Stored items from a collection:
# # # # # # #
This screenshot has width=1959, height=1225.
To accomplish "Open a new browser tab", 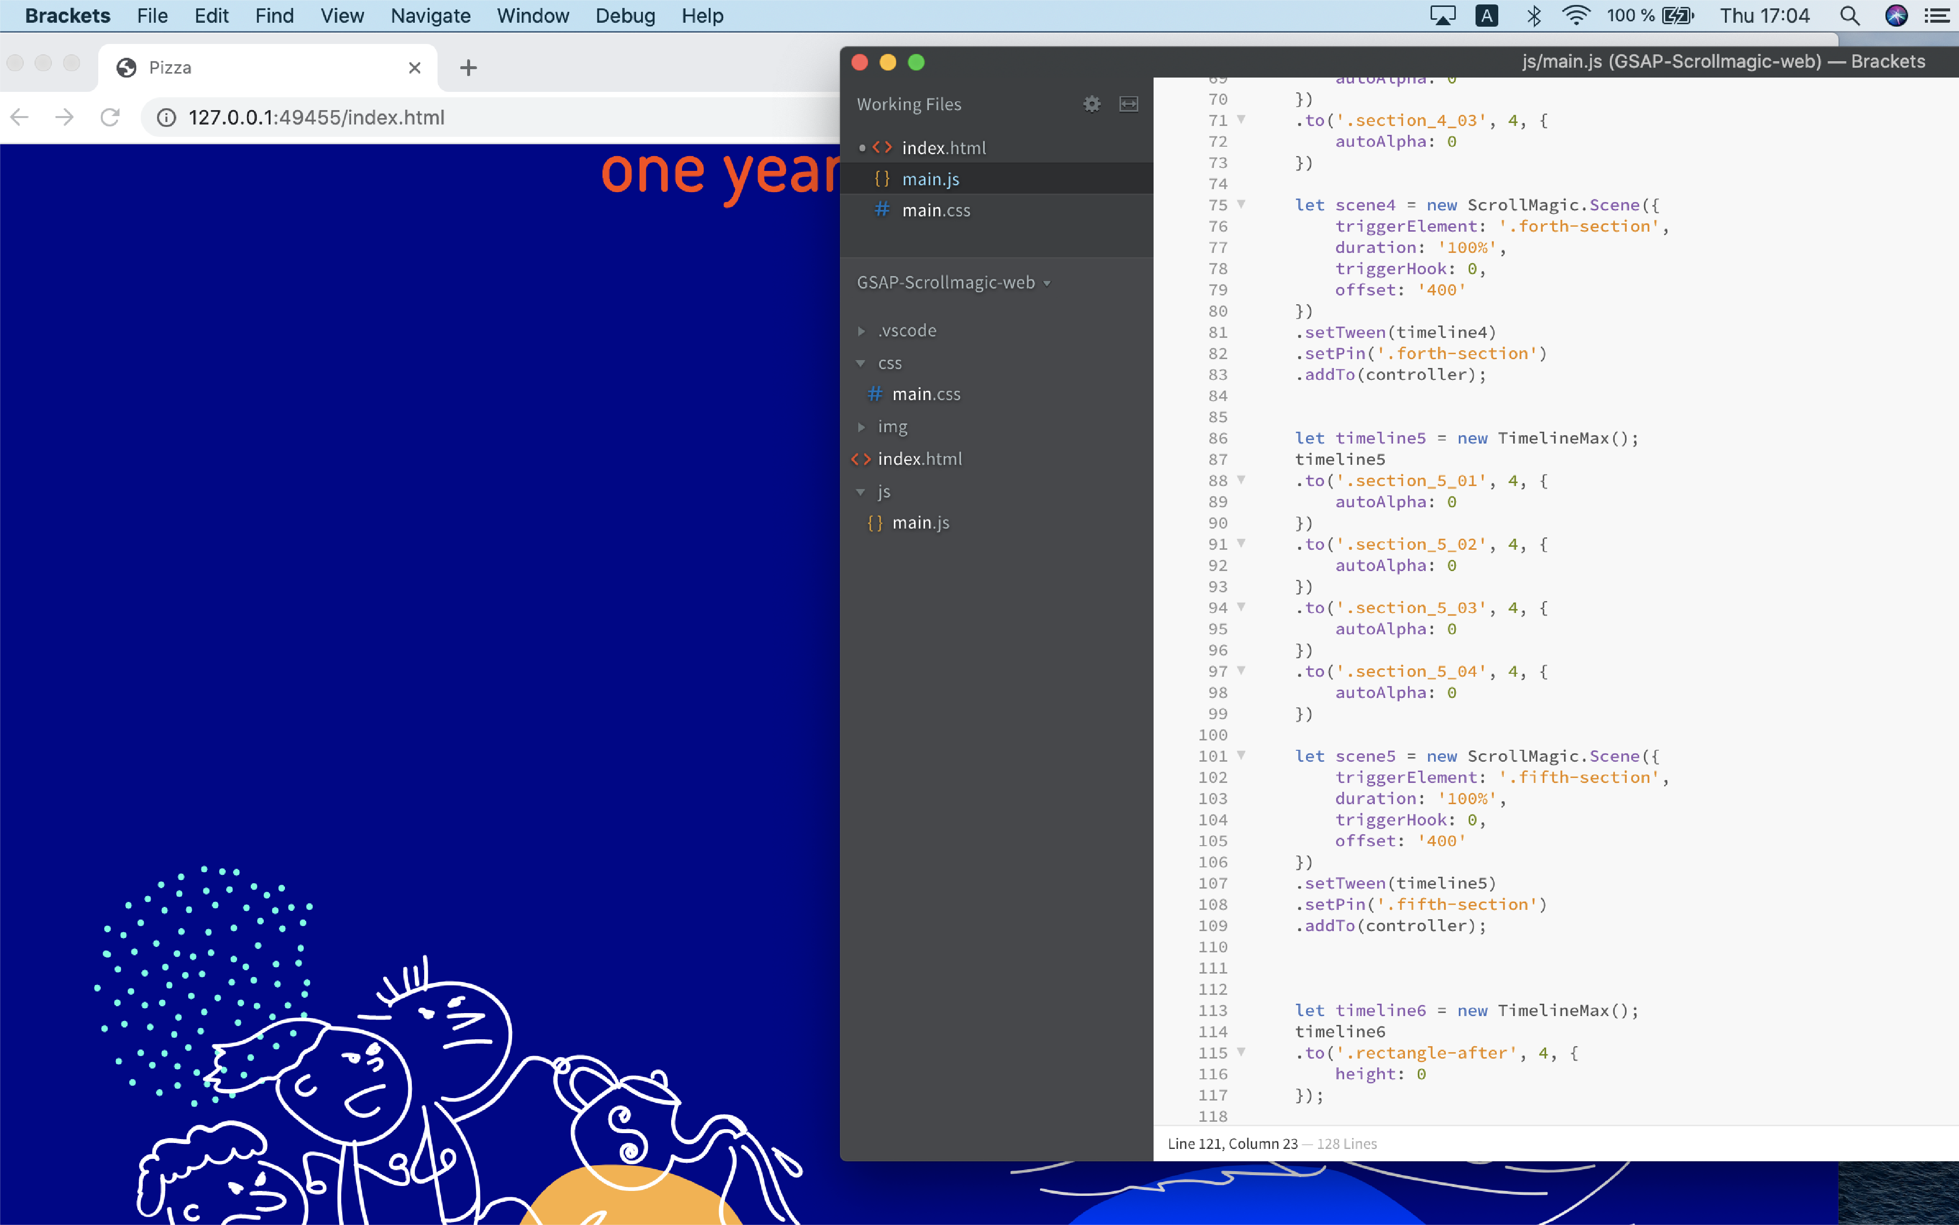I will click(468, 68).
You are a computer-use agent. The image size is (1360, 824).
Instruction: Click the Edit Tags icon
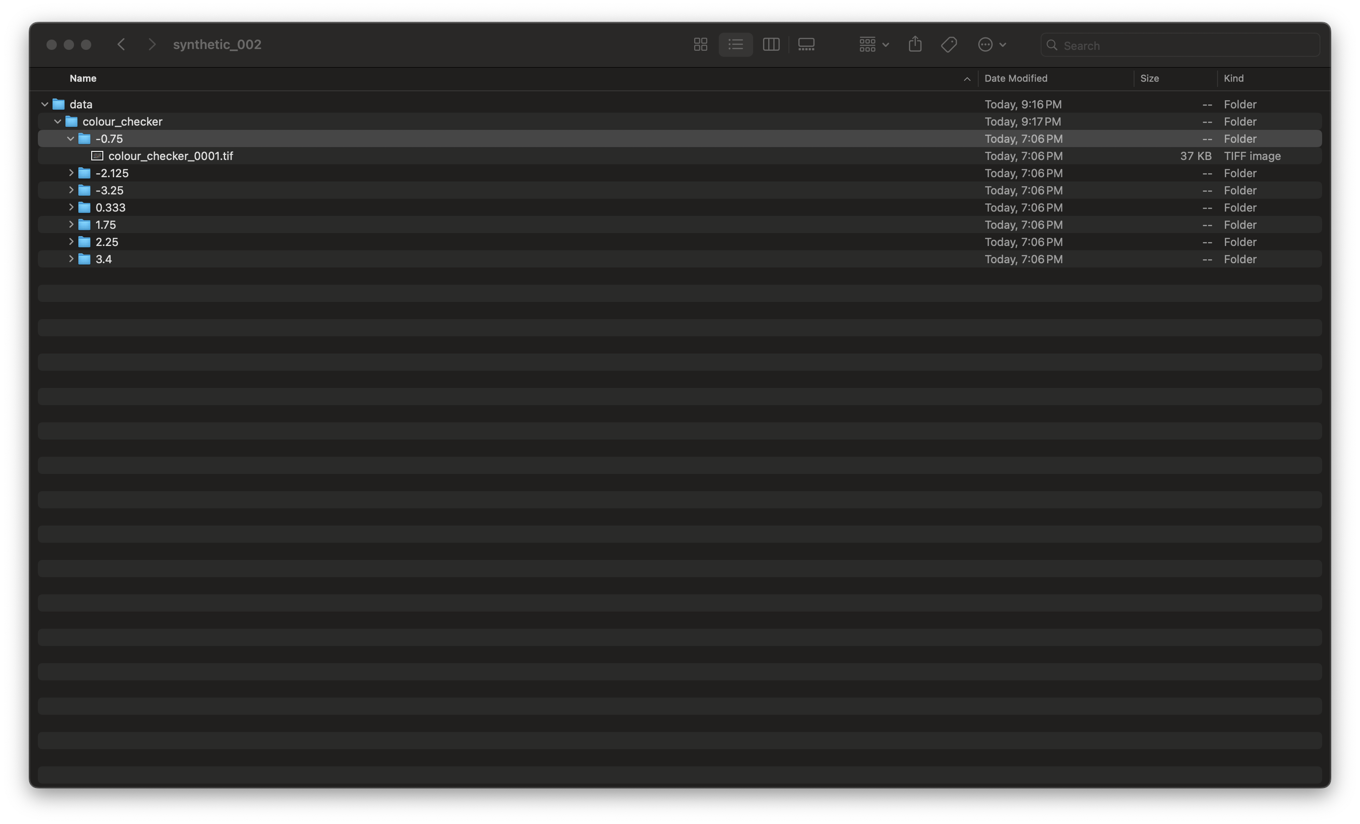(948, 45)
# # # # # # #
• **Problem details**: From the line containing "You are a computer-use" to the last line of the entries, output every line exactly as written, but leave out the pictures.

• **Expected output**:
You are a computer-use agent. The image size is (1360, 824).
Instruction: Click the Edit Tags icon
(948, 45)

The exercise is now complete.